Research Background
Project Title: Fault Prediction In Object-Oriented Systems Using Machine Learning Techniques
Object oriented (OO) systems are a concept of software model where the back-end data used for the programming is represented as particular discrete objects. These objects are based on both the key users of the system and the user-system interactions [1]. The key attributes considered in each object are either data or information of the executable files. Thus, this model can provide a critical approach to handling the system database. Various languages like Java and C++ are used to develop software products based on OO system software models. It has become a popular product development model for software developers due to the ease of handling data and system interactions [2]. However, system quality is becoming more and more critical for system development, considering the critical areas of application of the software products. Thus, the fault prediction of the OO systems is a critical area for IT professionals to focus on. The project being proposed in the current proposal is considering an approach to develop skills in fault prediction for OO systems. The current proposal covers a detailed background study, research question, aim and objectives, key academic challenges, work plan, and key resources required for the project.

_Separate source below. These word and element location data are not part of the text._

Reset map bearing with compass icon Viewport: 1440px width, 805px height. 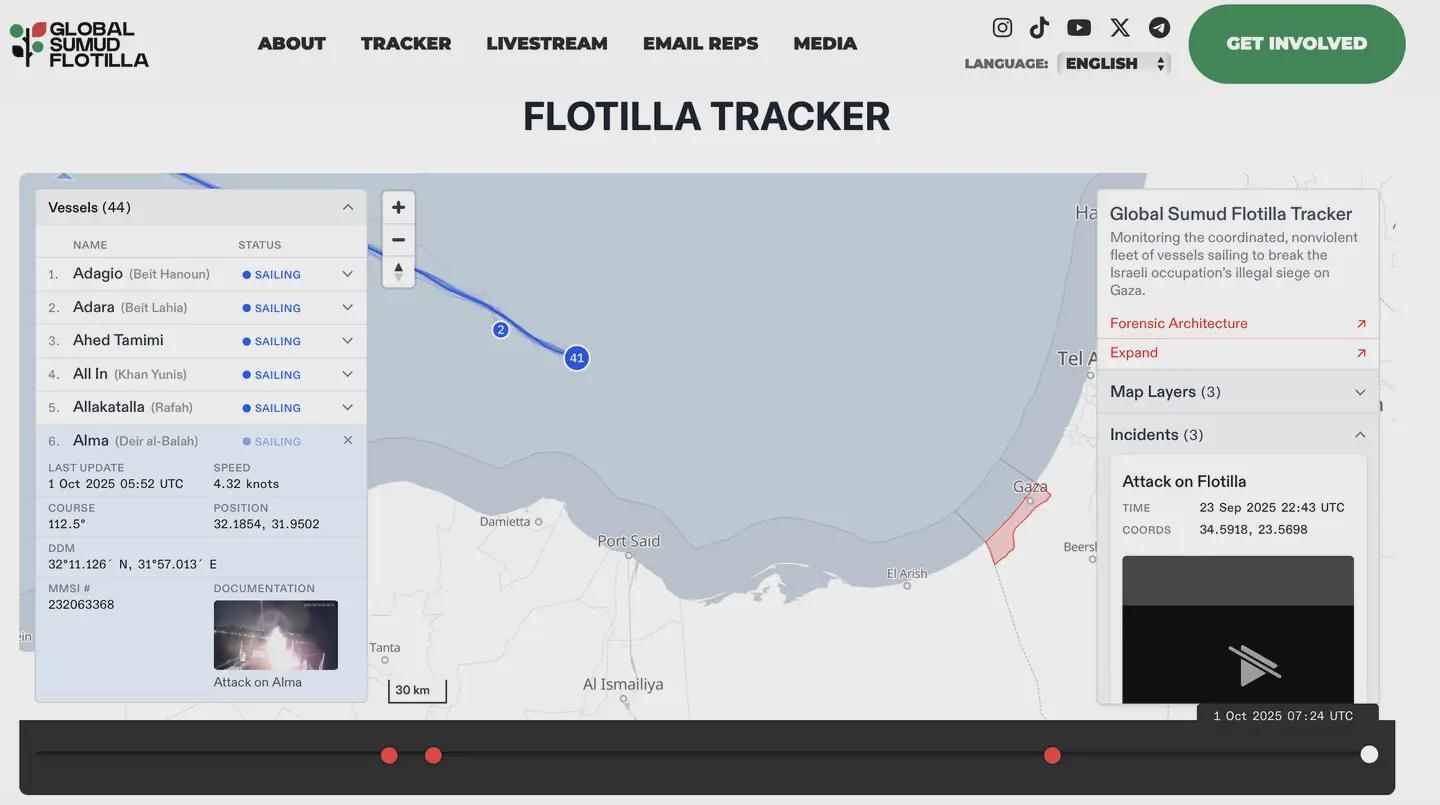pyautogui.click(x=398, y=271)
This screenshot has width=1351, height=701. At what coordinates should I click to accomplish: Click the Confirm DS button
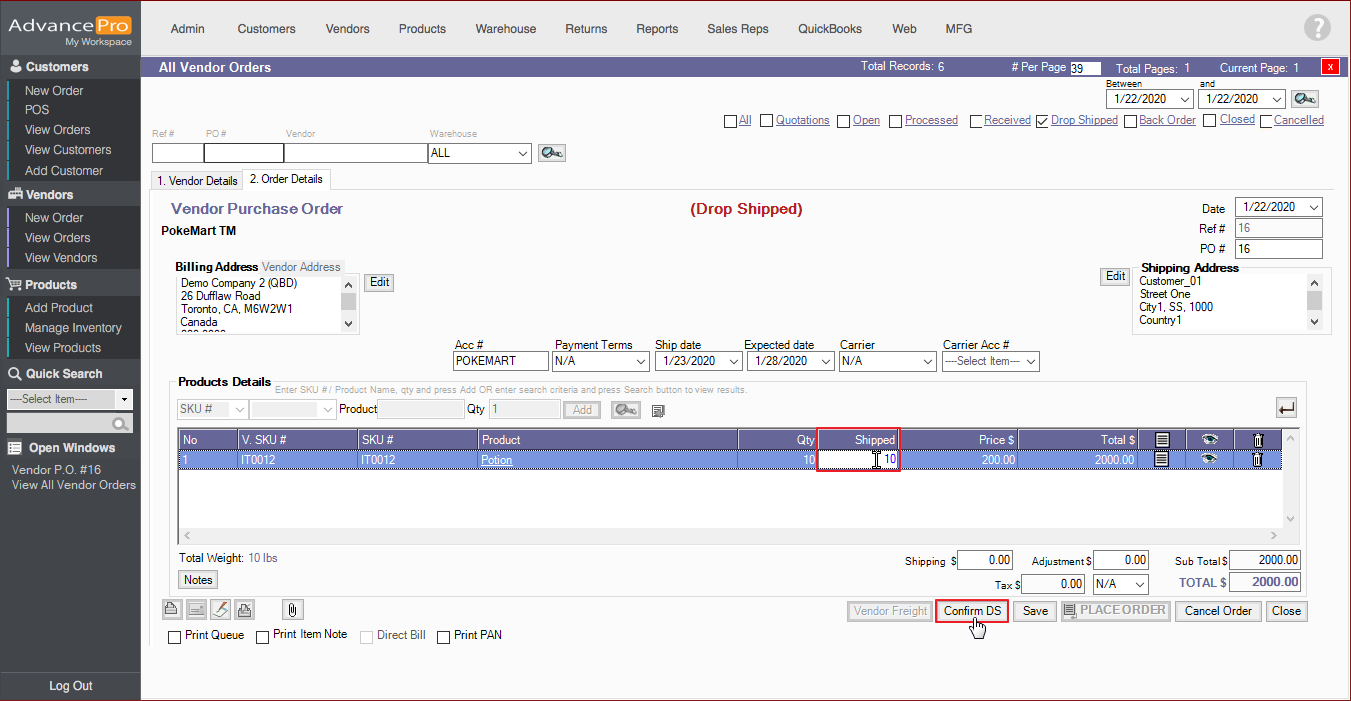972,611
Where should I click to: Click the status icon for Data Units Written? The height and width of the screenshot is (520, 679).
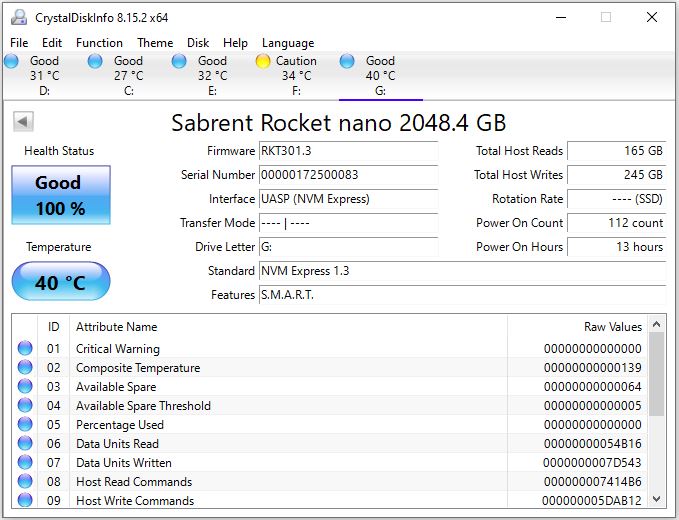pos(25,463)
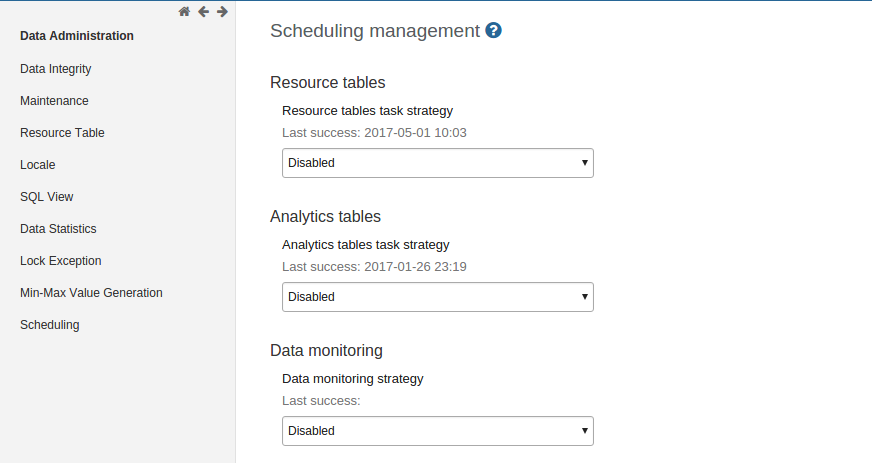The width and height of the screenshot is (872, 463).
Task: Expand Analytics tables task strategy dropdown
Action: click(x=437, y=297)
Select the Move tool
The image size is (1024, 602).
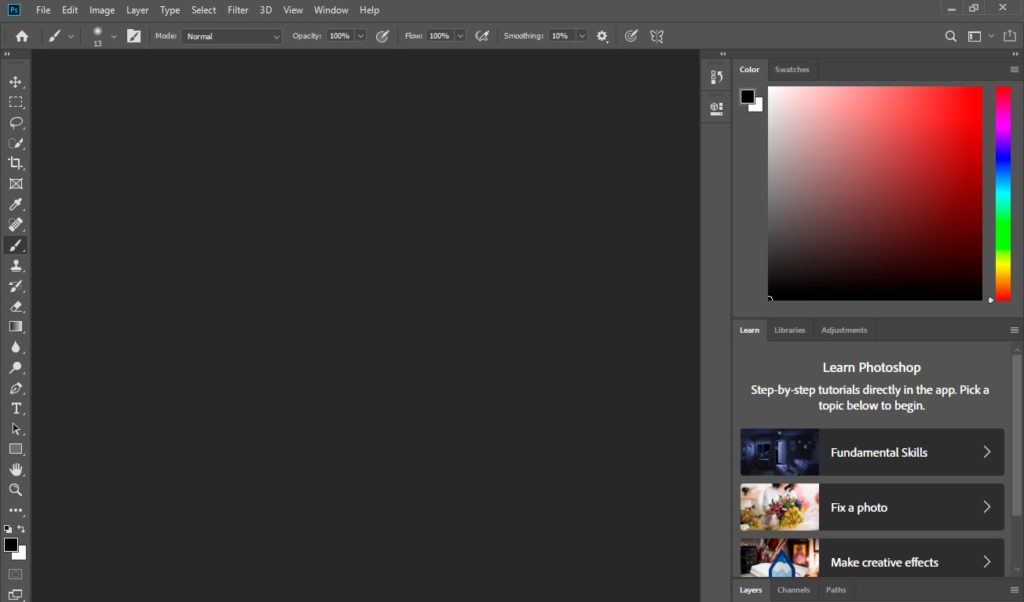(x=16, y=81)
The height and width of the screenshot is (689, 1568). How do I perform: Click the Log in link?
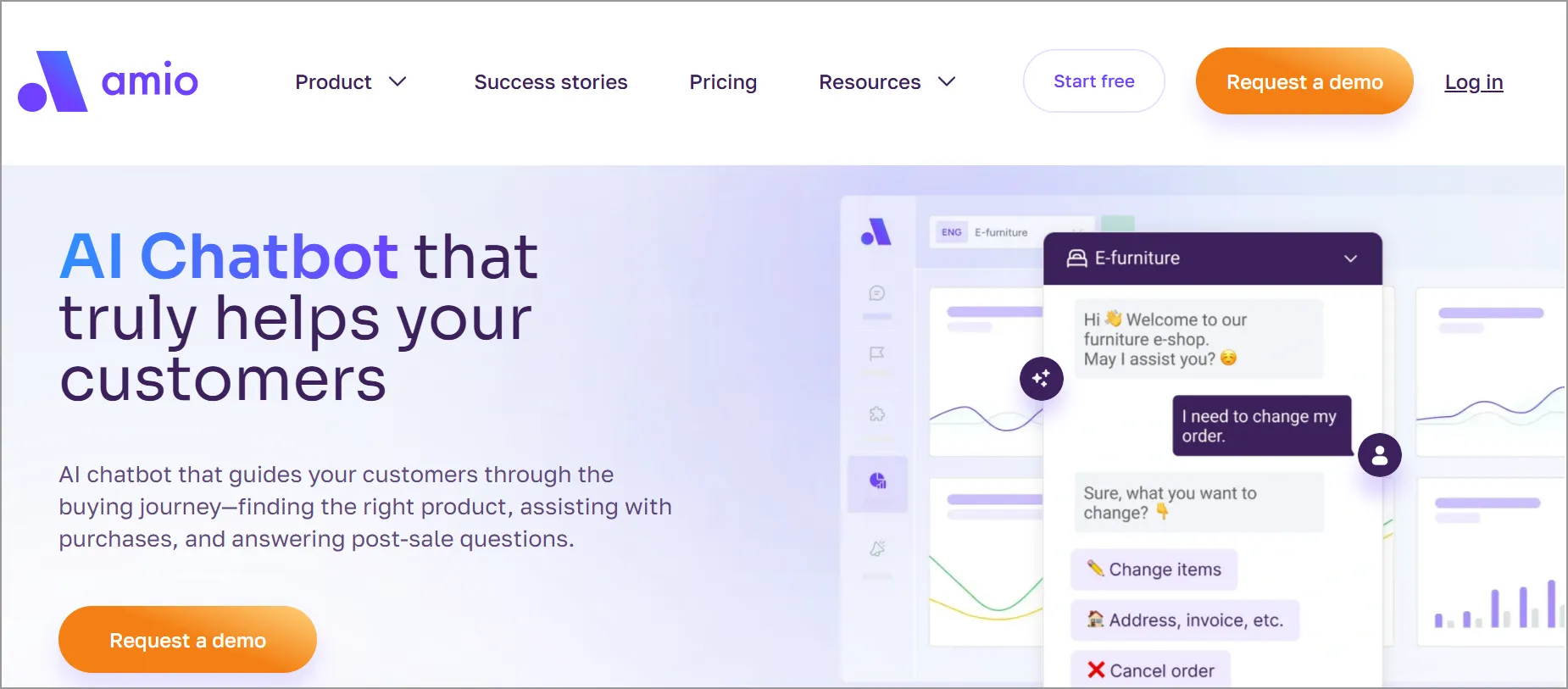1473,81
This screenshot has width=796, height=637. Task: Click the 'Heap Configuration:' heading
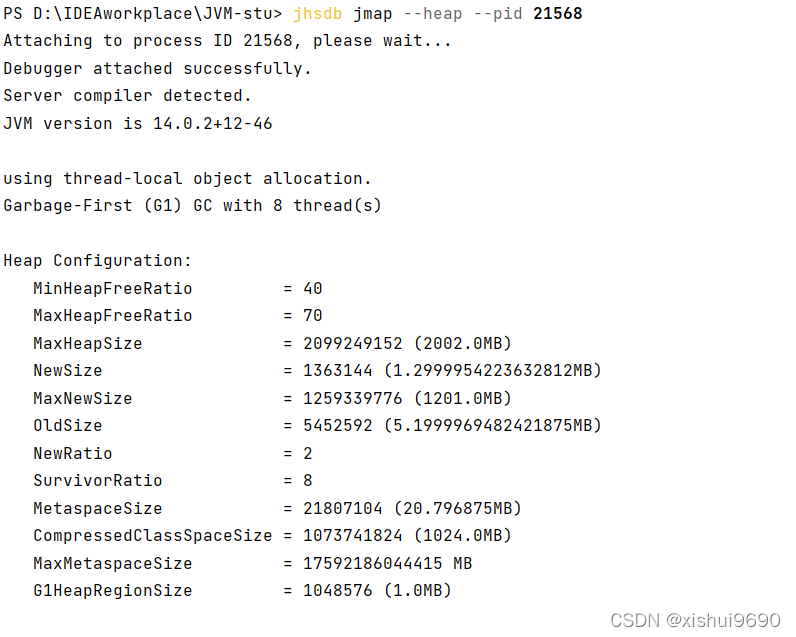click(x=97, y=261)
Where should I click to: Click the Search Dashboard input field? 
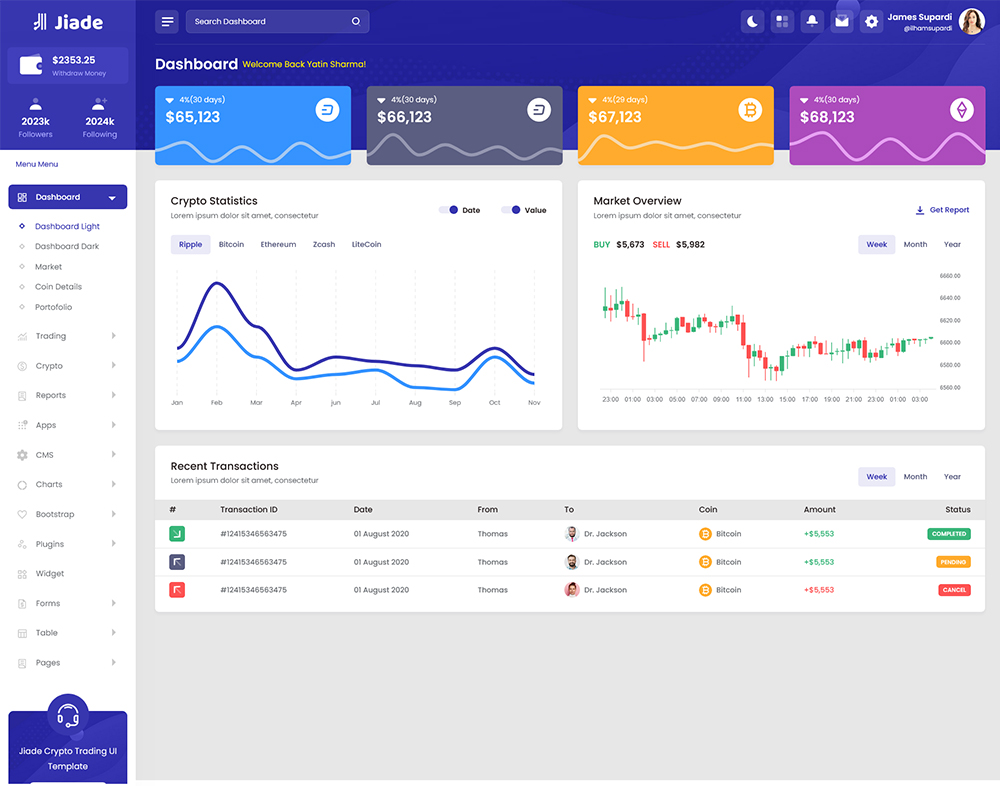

Object-oriented (OO) fault metrics
According to Yuan et al. [3], the demand for high quality and efficient software increases with time due to the increase in the complexity and features of the software products. Experts consider various object-oriented metrics in the field to measure and predict the quality of products. Some of these crucial metrics are cohesion, inheritance, coupling and so on, as these factors affect the quality on a large scale. However, predicting the quality has always been a critical and complex task for developers and testers. The key quality factors that are needed to be assessed and predicted while developing a software product are reliability, productivity, effort and maintainability [4]. All these factors define how efficient a product is while it is in function, and predicting this before the launch is very important for the developers. The most efficient approach considered by programmers is the early-phase prediction of how fault prone a product will be. Various researchers and experts have focused on one different metrics subset to analyse and predict the fault proneness hence.
Figure 1: Object oriented metrics
(Source: Singh, Bhatia and Singhrova 2018)
Machine learning is a set of algorithms and programming models based on a combined application of mathematics, statistics, computer science and data science. The core principle of these models is to make devices able to learn by themselves (also known to be Artificial Intelligence or AI) with the help of hidden patterns in datasets [5]. The key focus of these algorithms is to predict the behaviour of a data pattern that can be used for various purposes like economic and financial predictions, disease identification, drug discovery, intrusion and cyber security analytics, etc. Such algorithms can be used with various approaches (of finding patterns in datasets) like classification, clustering, regression and so on [6].
Research Question
According to Singh, Bhatia and Singhrova [7], machine learning models can play a major role in fault prediction due to their ability to find hidden patterns in a dataset. As already addressed in this background study, experts and developers consider various metrics and datasets [11]. In the wide scale literature study by Singh, Bhatia and Singhrova [7], the authors have shown a range of common tools and techniques used by fault prediction models developed. The key task required for the machine learning algorithm being developed for fault detection purposes. Some of the key models used for these purposes are Logistic Regression (regression), Random Forest (classification), and neural networking [7] [8] [9]. The key programming languages used for fault prediction purposes are C++ and Java. However, some of the most popular metrics used for fault prediction purposes are the CK, Briand, Conceptual cohesion, McCabe, and Halstead metrics [7] [10]. In order to train the model, an appropriate dataset plays a vital role. Some of the most crucial datasets for OO fault prediction model training are MDP (metric data program) developed by NASA, PROMISE repository, Qualitas corpus and so on [7].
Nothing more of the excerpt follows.